Op 6 mei 2014 promoveerde historicus Ab Flipse aan de Vrije Universiteit in Amsterdam op het proefschrift Christelijke wetenschap. Nederlandse rooms-katholieken en gereformeerden over de natuurwetenschap, 1880-1940. Flipses dissertatie, die als handelseditie is verschenen bij Uitgeverij Verloren in Hilversum, is goed geschreven en levert een mooie bijdrage aan de wetenschapsgeschiedenis.
Als promotoren traden op prof.dr. F.H. van Lunteren, prof.dr. G. Harinck en prof.dr. I.H. Stamhuis. De hoofdstelling die Flipse verdedigt, is dat de houding van de gereformeerden en katholieken rond 1900 niet gekenmerkt werd door angst of afzijdigheid van de wetenschap, maar door een streven om de beoefening van de natuurwetenschap vanuit eigen christelijke beginselen vorm te geven.
Neocalvinisme en neothomisme
De auteur behandelt het ontstaan en de inhoud van de gereformeerde en katholieke wetenschapsidealen. Deze zijn respectievelijk ontsproten zijn aan het gedachtegoed van het neocalvinisme – met Abraham Kuyper, de gereformeerde voorman van de Antirevolutionaire Partij (1879) en oprichter van de Vrije Universiteit (1880), als centrale figuur – en het neothomisme. Het neothomisme was als katholieke cultuurvisie ontsproten aan de wijsbegeerte van de middeleeuwse theoloog Thomas van Aquino.
Flipse stelt drie centrale vragen:
- Wat zijn de aard en inhoud van de neocalvinistische en neothomistische wetenschapsidealen wat de natuurwetenschap betreft?

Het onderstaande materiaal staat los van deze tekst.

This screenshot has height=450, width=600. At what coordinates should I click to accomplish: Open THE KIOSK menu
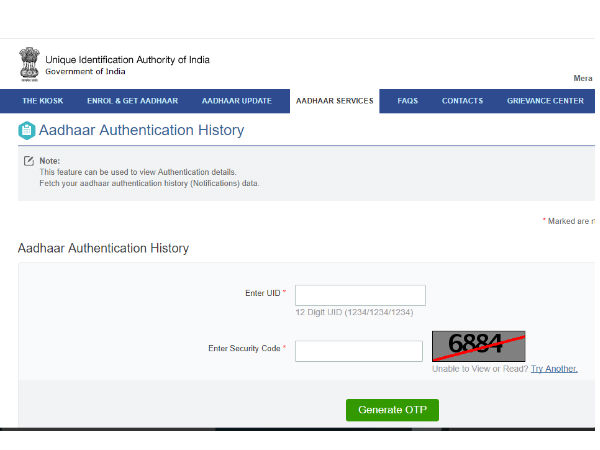[x=43, y=101]
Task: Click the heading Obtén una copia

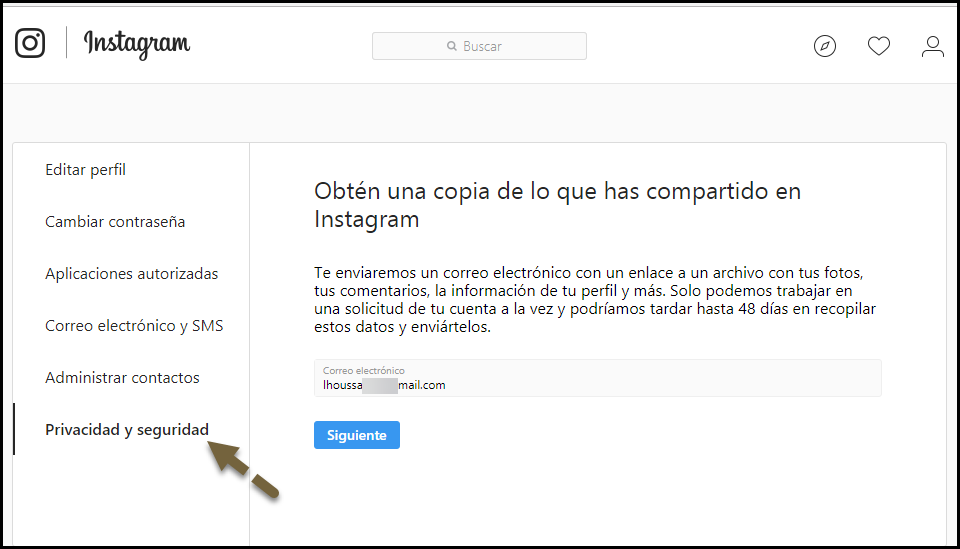Action: pyautogui.click(x=557, y=205)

- Hoe verhielden de gereformeerde en katholieke natuurwetenschappers zich tot deze idealen? Hoe eigenden ze zich deze toe? Wat deden ze ermee in de praktijk?
- Hoe kan het ontstaan en de uitwerking van deze idealen begrepen worden in de context van een veranderende cultuur, samenleving en wetenschap in de periode 1880-1940?
De periodisering die de auteur aanbrengt, is goed gekozen: deze start rond de tijd dat de zogenoemde organisatie van geloofs- en ideologische groepen goed op gang kwam (1880) tot het moment van het uitbreken van de Tweede Wereldoorlog, waarna neocalvinisme en neothomisme vanaf de jaren 1950 hun aantrekkingskracht op de ’traditionele’ achterban begonnen te verliezen.
In rapport met de tijd
Zoals gesteld trekt Flipse de hoofdconclusie dat katholieken en gereformeerden niet alleen hun heil zochten in isolement, afzondering en bescherming alleen, maar ook om de ontwikkeling van een eigen cultuurstrategie gebaseerd op het neothomisme en neocalvinisme, waarmee de aanval op de dominante liberale levensbeschouwing kon worden ingezet:
“Het ging gereformeerden en katholieken niet alleen om wat er mis was met ‘de’ evolutietheorie, maar vooral om de ontwikkeling van een eigen alternatieve natuurwetenschap binnen het bredere kader van de neocalvinistische en neothomistische ideologie. Dat gold allereerst de neocalvinistische en neothomistische voormannen, die zich rond 1900 dit hoge doel hadden gesteld; en het gold, ondanks reserves die er soms ook waren, ook voor de groeiende groep wetenschappers die dit ideaal had omarmd. Neocalvinisten en neothomisten hadden hun geloof juist ‘in rapport’ gebracht met de tijd, een eigen ‘wetenschapsideaal’ geformuleerd, en wilden het nu gaan toepassen. Daarvoor hadden ze onder meer een eigen universiteit nodig. Zij wezen de moderne natuurwetenschap niet af, maar anderzijds wilden ze die ook niet zonder meer overnemen. De gangbare ‘moderne natuurwetenschap’ werd door hen immers beschouwd als onderdeel van de liberale cultuur.” (284)
Slot
Flipses boek is goed bruikbaar om de natuurwetenschappelijke visie van de gereformeerde neocalvinisten en katholieke neothomisten in beeld te krijgen. De auteur behandelt de belangrijkste leidende natuurwetenschappers uit beide kringen en gaat ook in op de gedachtevorming over deze thematiek binnen studentenverenigingen.
Natuurlijk moet je je als promovendus beperken, maar ik had graag als toevoeging gelezen hoe hervormde modaliteiten (stromingen), bevindelijk-gereformeerden en predikanten tegen de wetenschapsbeoefening aankeken. Wellicht zijn dergelijke bredere vergelijkingen een idee voor toekomstig onderzoek.